You can opt out of interest based advertisements by visiting www.networkadvertising.org and www.youronlinechoices.com.

Clear Gifs (Web Beacons / Web Bugs)

Hyper Island uses software called clear gifs (also known asweb beacons or web bugs), that helps us better manage the website and subscription service by informing us what content is effective. Clear gifs are tiny graphics with a unique identifier, similar in function to cookies, used to track the online movements of online users. Unlike cookies which are stored on users' computer hard drives, clear gifs are embedded invisibly on web pages or in emails and are about the size of the period at the end of this sentence. Hyper Island uses clear gifs in our HTML-based emails to let Hyper Island know which emails have been opened by recipients. This allows Hyper Island to gauge the effectiveness of certain communications and the effectiveness of our marketing campaigns. Hyper Island ties the information gathered by clear gifs in emails to our customers' personal data. If you would like to opt-out of these emails, please see the section 'Opting Out and Unsubscribing.'

Advertising

Hyper Island partners with a third party advertising network to either display advertising on our website or to manage our advertising on other websites.

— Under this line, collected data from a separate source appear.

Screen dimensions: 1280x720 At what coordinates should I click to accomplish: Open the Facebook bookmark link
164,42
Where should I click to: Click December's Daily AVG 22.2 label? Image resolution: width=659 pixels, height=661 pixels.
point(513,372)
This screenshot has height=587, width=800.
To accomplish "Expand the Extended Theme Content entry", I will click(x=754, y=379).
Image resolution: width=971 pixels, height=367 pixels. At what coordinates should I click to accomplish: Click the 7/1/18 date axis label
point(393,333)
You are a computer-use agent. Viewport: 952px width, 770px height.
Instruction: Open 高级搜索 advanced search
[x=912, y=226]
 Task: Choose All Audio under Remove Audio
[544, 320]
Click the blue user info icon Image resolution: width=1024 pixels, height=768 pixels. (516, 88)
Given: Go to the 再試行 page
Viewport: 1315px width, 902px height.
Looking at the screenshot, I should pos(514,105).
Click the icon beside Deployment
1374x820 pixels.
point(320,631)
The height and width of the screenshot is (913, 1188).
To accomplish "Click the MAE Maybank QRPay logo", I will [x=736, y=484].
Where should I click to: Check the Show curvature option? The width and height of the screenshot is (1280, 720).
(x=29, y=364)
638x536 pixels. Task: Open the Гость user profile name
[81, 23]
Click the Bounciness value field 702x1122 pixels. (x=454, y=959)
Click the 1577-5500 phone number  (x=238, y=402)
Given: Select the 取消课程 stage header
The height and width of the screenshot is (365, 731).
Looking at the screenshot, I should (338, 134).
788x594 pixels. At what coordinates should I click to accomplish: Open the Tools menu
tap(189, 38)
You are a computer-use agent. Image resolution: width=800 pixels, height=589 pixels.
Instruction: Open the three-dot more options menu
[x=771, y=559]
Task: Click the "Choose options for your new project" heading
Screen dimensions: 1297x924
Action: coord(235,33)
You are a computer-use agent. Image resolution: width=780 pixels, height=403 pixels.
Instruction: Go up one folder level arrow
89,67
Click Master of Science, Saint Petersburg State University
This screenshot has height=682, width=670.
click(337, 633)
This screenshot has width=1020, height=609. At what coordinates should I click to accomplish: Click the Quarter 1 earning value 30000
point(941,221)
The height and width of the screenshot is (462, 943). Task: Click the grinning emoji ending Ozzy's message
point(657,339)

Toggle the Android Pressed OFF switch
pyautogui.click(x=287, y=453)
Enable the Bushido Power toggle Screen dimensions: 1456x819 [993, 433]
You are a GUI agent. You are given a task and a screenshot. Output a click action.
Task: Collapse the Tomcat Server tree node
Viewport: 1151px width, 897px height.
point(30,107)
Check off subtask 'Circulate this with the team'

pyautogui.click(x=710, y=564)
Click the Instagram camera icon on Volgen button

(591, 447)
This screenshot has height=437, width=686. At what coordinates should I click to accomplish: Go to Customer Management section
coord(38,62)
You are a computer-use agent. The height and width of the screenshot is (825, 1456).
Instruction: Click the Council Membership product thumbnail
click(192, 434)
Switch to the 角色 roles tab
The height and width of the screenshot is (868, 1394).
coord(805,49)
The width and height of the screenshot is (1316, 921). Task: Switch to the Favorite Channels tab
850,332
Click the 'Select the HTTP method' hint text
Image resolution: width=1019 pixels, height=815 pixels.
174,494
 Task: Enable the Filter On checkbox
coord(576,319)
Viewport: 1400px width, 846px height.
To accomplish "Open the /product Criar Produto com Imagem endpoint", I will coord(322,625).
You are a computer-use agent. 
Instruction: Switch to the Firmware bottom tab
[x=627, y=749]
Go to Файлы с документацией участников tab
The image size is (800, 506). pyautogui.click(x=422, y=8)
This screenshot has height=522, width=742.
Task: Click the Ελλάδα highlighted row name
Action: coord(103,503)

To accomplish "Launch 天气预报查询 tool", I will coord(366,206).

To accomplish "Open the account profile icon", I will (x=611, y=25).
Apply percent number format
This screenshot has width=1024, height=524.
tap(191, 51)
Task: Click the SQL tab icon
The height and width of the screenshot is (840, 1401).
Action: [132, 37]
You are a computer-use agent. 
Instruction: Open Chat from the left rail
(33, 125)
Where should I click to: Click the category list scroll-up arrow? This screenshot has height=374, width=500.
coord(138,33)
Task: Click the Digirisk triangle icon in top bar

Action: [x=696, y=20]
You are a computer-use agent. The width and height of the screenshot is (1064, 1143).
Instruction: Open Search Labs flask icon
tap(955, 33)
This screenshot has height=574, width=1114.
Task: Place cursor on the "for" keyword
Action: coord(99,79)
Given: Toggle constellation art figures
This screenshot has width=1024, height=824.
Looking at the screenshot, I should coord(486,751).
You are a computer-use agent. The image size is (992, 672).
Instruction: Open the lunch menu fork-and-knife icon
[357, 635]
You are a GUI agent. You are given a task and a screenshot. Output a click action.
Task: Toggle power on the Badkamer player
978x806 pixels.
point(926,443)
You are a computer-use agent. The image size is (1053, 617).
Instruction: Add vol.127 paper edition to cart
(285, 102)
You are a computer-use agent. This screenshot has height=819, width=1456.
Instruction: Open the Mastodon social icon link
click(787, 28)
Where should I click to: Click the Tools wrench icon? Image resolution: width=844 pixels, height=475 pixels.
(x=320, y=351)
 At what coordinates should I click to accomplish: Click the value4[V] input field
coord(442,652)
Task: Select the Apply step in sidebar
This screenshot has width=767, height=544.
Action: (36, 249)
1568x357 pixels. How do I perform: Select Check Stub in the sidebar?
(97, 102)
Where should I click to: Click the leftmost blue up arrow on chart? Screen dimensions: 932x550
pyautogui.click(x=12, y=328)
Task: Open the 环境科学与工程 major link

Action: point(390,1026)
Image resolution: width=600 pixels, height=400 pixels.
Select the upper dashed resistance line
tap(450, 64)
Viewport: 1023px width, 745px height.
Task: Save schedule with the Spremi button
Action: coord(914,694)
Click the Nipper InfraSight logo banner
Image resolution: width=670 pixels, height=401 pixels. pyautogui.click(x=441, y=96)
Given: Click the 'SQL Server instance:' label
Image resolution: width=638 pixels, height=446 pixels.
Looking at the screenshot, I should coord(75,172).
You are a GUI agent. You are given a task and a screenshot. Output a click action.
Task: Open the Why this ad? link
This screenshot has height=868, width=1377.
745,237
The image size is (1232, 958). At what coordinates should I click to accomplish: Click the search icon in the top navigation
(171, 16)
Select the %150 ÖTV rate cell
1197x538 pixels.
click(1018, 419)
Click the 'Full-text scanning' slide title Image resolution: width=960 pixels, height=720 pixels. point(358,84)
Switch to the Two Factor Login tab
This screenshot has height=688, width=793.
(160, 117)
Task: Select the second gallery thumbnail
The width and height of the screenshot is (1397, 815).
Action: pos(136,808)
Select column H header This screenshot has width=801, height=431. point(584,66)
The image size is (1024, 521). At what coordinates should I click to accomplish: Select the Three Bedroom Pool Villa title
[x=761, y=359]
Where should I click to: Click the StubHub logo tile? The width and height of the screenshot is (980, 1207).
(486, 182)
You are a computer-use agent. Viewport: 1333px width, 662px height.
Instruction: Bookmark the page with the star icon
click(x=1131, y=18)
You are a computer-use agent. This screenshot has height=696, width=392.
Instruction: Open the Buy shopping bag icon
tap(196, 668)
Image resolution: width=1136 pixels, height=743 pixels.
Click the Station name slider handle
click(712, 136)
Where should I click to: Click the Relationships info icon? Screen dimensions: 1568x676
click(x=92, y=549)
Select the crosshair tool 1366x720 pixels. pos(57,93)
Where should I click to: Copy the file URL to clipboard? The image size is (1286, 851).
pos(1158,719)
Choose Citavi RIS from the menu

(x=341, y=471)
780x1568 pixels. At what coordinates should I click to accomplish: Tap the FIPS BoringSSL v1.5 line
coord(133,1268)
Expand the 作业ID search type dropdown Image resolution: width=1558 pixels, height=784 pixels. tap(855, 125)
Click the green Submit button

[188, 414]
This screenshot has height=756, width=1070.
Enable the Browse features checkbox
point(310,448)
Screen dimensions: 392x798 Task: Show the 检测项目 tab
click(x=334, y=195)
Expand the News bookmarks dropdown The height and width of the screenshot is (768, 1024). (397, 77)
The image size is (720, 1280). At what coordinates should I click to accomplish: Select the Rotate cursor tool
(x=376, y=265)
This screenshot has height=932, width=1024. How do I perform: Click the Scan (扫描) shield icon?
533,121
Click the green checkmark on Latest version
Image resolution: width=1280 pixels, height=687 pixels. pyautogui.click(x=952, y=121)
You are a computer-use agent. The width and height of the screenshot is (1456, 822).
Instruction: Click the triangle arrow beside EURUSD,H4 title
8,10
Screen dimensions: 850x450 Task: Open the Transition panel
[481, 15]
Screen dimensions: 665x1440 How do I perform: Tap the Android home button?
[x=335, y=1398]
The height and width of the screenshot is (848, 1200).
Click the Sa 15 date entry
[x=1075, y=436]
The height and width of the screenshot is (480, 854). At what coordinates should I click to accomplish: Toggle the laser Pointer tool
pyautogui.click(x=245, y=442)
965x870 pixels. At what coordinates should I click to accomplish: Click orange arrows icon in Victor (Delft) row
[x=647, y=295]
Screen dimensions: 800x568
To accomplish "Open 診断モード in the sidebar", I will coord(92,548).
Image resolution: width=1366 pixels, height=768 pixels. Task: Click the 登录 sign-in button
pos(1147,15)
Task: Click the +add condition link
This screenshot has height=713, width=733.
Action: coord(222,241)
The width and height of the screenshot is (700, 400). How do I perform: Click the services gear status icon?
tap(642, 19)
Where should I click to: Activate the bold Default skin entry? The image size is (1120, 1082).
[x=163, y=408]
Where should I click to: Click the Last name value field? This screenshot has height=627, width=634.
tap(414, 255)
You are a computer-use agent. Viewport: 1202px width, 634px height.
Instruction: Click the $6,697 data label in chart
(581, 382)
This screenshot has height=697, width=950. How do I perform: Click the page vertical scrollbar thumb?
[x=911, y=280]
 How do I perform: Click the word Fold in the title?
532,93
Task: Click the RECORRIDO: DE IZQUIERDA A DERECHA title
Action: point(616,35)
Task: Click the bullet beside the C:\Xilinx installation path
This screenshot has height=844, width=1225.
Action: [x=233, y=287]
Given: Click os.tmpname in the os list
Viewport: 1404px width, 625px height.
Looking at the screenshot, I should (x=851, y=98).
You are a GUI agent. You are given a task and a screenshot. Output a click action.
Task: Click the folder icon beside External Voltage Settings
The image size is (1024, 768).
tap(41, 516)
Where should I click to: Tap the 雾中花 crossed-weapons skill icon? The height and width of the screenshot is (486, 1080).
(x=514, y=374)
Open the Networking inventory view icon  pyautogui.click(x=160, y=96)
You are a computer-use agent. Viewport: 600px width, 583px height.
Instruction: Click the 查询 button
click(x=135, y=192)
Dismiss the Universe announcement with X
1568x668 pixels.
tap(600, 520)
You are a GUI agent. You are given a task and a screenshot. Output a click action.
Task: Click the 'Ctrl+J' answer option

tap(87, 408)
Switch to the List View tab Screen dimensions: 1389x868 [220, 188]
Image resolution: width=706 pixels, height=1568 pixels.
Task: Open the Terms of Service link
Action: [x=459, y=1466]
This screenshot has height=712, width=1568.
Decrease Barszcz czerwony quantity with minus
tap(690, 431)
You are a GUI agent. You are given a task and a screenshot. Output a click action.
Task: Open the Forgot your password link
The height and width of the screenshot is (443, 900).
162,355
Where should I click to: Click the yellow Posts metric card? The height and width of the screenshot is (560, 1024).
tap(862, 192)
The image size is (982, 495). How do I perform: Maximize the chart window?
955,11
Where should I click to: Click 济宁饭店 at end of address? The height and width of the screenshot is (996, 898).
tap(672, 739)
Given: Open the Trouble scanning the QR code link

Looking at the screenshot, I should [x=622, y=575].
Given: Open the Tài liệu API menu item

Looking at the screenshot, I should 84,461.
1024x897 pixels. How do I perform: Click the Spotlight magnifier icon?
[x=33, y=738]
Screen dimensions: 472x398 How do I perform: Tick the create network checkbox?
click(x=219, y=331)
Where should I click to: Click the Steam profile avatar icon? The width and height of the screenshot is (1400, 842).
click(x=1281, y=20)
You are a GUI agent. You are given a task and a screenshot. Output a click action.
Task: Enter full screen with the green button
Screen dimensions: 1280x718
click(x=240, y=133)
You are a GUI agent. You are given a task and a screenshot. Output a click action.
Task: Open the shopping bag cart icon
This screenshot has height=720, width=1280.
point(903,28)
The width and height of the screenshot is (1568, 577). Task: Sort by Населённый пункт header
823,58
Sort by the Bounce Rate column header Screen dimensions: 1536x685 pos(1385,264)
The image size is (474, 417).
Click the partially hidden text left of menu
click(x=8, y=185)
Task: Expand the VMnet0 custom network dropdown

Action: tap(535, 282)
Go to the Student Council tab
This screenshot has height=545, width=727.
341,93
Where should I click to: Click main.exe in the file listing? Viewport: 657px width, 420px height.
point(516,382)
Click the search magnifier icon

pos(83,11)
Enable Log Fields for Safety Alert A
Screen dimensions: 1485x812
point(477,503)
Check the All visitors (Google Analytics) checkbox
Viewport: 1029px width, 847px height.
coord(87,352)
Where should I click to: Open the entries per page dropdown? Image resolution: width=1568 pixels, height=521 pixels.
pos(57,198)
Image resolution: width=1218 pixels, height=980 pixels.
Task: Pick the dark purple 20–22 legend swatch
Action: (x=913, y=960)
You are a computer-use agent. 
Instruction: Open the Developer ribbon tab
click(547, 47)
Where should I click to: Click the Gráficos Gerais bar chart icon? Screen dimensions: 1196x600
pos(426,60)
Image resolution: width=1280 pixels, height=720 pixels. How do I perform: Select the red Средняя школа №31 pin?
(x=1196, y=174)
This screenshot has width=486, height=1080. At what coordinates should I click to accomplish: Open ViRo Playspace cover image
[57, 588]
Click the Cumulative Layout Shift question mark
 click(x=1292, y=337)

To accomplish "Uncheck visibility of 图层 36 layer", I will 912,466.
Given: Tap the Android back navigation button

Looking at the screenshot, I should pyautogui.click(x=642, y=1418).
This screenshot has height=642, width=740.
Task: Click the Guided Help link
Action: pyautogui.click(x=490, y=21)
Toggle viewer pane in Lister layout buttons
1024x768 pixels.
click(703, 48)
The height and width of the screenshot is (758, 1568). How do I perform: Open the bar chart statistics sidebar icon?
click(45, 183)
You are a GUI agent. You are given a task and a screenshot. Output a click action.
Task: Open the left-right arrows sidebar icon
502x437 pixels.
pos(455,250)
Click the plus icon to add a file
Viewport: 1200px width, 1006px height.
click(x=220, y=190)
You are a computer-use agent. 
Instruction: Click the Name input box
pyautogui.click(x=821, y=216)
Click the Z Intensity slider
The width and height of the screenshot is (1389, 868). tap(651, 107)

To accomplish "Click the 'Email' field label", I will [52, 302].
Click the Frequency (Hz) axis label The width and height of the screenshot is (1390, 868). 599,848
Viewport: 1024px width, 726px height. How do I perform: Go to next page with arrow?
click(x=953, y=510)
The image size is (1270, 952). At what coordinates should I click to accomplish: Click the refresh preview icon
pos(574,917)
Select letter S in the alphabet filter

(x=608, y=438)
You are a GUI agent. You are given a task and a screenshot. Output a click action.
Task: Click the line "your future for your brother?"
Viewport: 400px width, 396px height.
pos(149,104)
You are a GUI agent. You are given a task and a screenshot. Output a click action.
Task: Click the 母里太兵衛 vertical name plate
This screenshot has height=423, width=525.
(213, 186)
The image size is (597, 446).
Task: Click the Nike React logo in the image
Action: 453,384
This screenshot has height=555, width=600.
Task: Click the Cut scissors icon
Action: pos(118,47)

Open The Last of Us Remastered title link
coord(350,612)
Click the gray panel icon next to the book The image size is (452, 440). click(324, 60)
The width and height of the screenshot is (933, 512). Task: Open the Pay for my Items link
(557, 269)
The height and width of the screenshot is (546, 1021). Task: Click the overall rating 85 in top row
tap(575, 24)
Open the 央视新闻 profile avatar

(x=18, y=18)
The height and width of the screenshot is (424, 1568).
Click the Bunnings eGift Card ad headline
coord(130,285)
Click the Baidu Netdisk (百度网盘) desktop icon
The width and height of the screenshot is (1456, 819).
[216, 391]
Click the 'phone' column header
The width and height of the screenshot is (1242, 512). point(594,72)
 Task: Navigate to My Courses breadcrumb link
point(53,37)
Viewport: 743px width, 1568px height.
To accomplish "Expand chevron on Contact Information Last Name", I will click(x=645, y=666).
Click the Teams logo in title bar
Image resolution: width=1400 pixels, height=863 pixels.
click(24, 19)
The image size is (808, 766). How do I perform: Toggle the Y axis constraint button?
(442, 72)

Our advertising network partner uses cookies and clear gifs to collect non-personal information about your activities on this and other websites to provide you targeted advertising based upon your interests. If you wish to not have this information used for the purpose of serving you targeted ads, you may opt-out by clicking here: http://preferences.truste.com/or, if located in the European Union, by clicking here: http://www.youronlinechoices.eu/. Please note this act does not opt you out of being served advertising. You will continue to receive generic ads.

The use of cookies and web beacons by any tracking utility company is not covered by our Privacy Policy. Hyper Island does not have access to or control over these third party tracking technologies.

Contact Information

If you have any questions regarding our Privacy Policy or any other question regarding our processing, please contact us:

Hyper Island Capital AB (Reg. no. 556691-6739) Telefonvägen 30 126 26 Hägersten Sweden

privacyofficer@hyperisland.com

In case your personal data is not being processed in accordance with this Privacy Policy or with the General Data Protection Regulation (EU) 2016/679, you have the right to file a complaint with Integritetsskyddsmyndigheten (former Datainspektionen) in Sweden, Information Commissioner's Office (ICO) in the UK or any other European Supervisory Authority.